And the reason isn’t because it’s too long.

“You gotta read the manga!”

Mention that you’re a fan of just about any anime that’s an adaptation of a serialized manga series, and it won’t be long until someone gives you that advice/command. It doesn’t matter how long the manga is, either. Tell a group of fellow fans that you’ve been watching One Piece, and at least one of them is sure to say you need to stop what you’re doing and go read all 1,056 manga chapters right now.

And yet, there’s one person who no one can accuse of lacking passion for One Piece, someone who’s never missed an episode of the anime, and yet doesn’t read creator Eiichiro Oda’s original manga: Mayumi Tanaka, the voice actress for One Piece protagonist Luffy.

https://twitter.com/7rules_ktv/status/1557009302652522496

Tanaka was interviewed last week by Kansai Television program 7 Rules, which, as its name implies, distills its guests values and philosophies down to seven key points. For Tanaka, the one that’s attracted the most attention is:

“I don’t read the One Piece manga.”

The topic came up during the interview when Tanaka explained “I don’t read the manga [source material]. It might actually be better if I did, but my style is to do my performances while still holding onto that fresh feeling of surprise and going “Whoa, so this is what happens!” that comes from reading about it in the script for the first time and seeing the artwork [for the anime] for the first time too.”

There’s definitely a logical argument to be made that Tanaka’s technique produces the more authentic-sounding dialogue. After all, the characters in a story themselves don’t have any advance warning of what’s going to happen, and so if a voice actor has too much prior knowledge, it could subconsciously start to seep into their voice and result in a performance that’s not genuine to the character’s mental and emotional state. The potential danger is giving a performance that turns out to be contradictory to the character’s thoughts or actions in later episodes, but seeing as how Tanaka has been voicing Luffy for 25 years, odds are she’s developed some pretty solid instincts regarding the aspiring pirate king’s personality.

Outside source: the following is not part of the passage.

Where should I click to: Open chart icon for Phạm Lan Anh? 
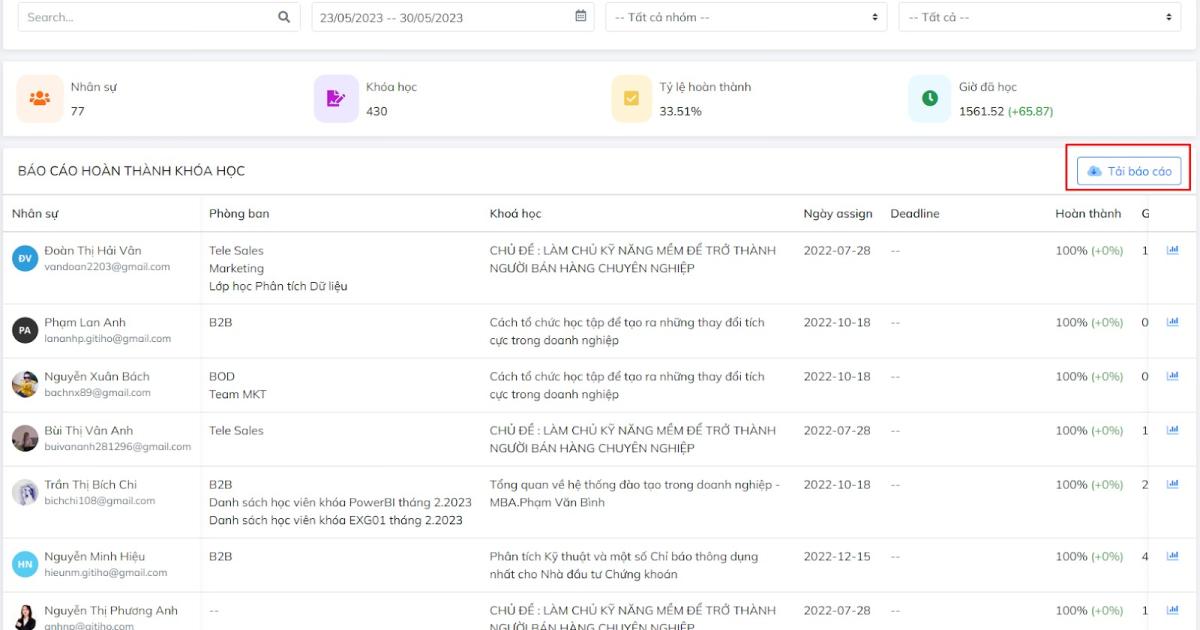(x=1173, y=322)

She’s probably also comfortable with the role and has honed her acting skills enough that she can arrive at the right way to approach the lines in the time between when she gets her script and her day in the recording studio, without needing the extra weeks or months to mull it over that reading the source material would provide, and ostensibly there are people on the anime’s directing/producing staff who do keep up with the One Piece manga and could steer Tanaka’s performance back on course in the unlikely scenario that her take is completely off.

▼ A lot of people have read this volume of One Piece, but Tanaka isn’t one of them.

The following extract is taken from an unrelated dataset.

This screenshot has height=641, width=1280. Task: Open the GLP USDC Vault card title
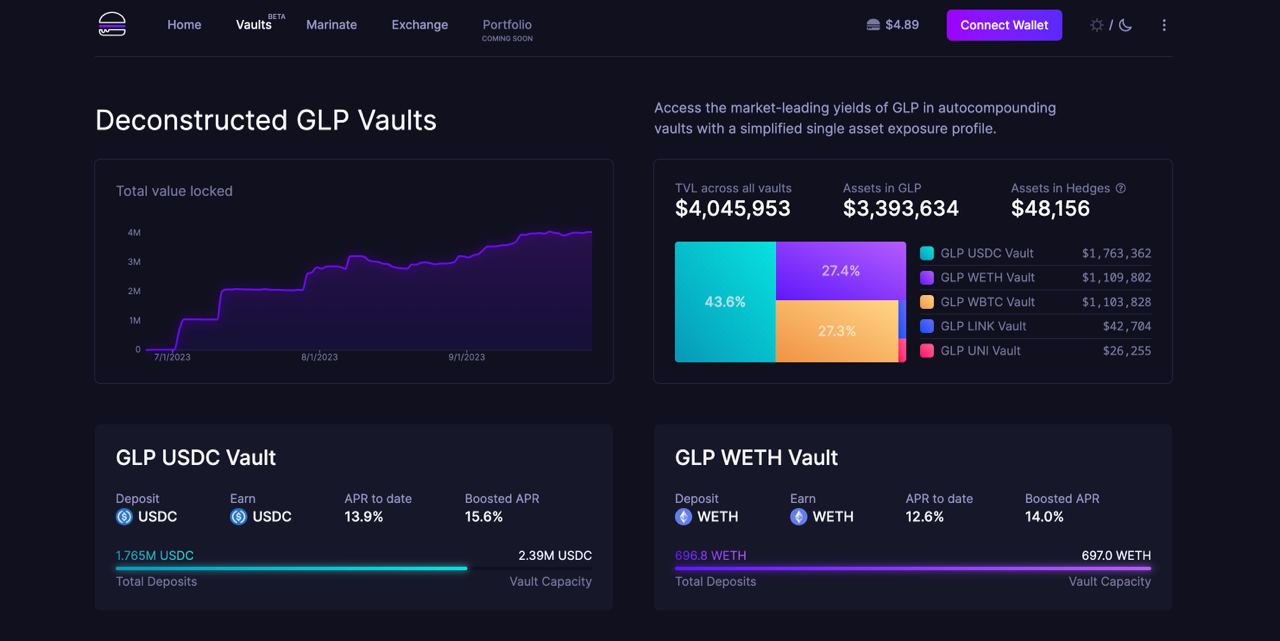click(196, 457)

Twitter users have reacted to Tanaka’s no-reading-the-manga personal policy with:

“What an awesome philosophy. It’s like she’s having the adventure together with Luffy!”
“I’ve heard the same thing about Masako Nozawa [voice of Dragon Ball’s Goku] and Rika Matsumoto [voice of Pokémon’s Satoshi/Ash]. They don’t read the manga or play the games for their series.”
“Yeah, I think if you read the manga, your feelings about what’s going to happen later on will start mixing into how you’re speaking the lines now.”
“If she’d read the manga, she’d have already known that Luffy was going to defeat [redacted].”

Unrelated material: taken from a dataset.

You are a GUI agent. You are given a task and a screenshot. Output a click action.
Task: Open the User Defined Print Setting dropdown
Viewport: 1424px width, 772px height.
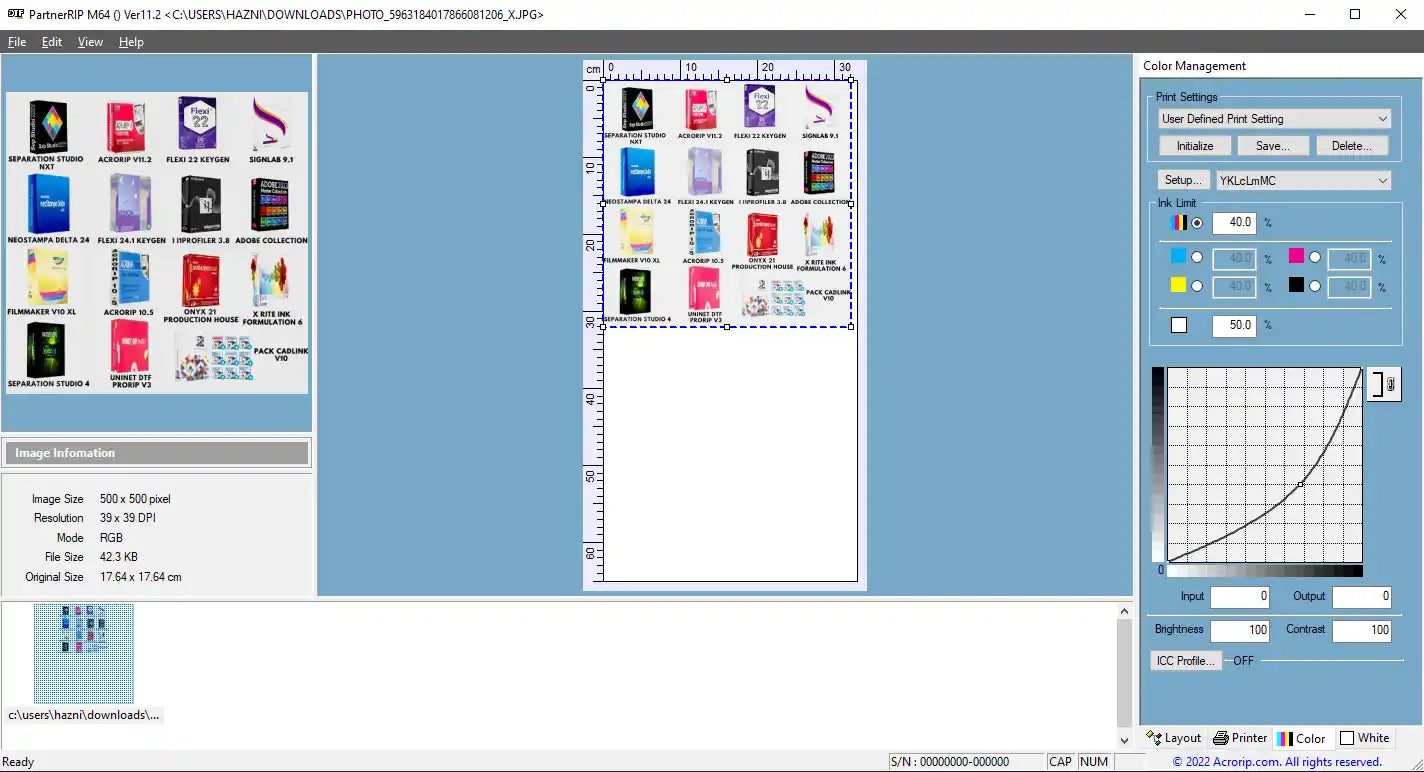tap(1384, 118)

As for the rest of Tanaka’s “seven rules,” they’re:
● She brings something with her to eat when she goes to the recording studio.
● She keeps a stockpile of anime merchandise at her home.
● She makes her own special drink with black tea and throat lozenges.
● She keeps medicine in her dressing room as a good-luck charm.
● Aside from cooking, she leaves the housework for her husband to do.
● She always keeps the spirit of a young boy in her heart.

Considering that Tanaka, a 67-year-old woman, has been voicing the poster boy for shonen anime for a quarter century now, she seems to be doing just fine on that last one, and once the One Piece anime does come to an end, she’ll have thousands and thousands of pages waiting for her if she decides she finally wants to read the manga.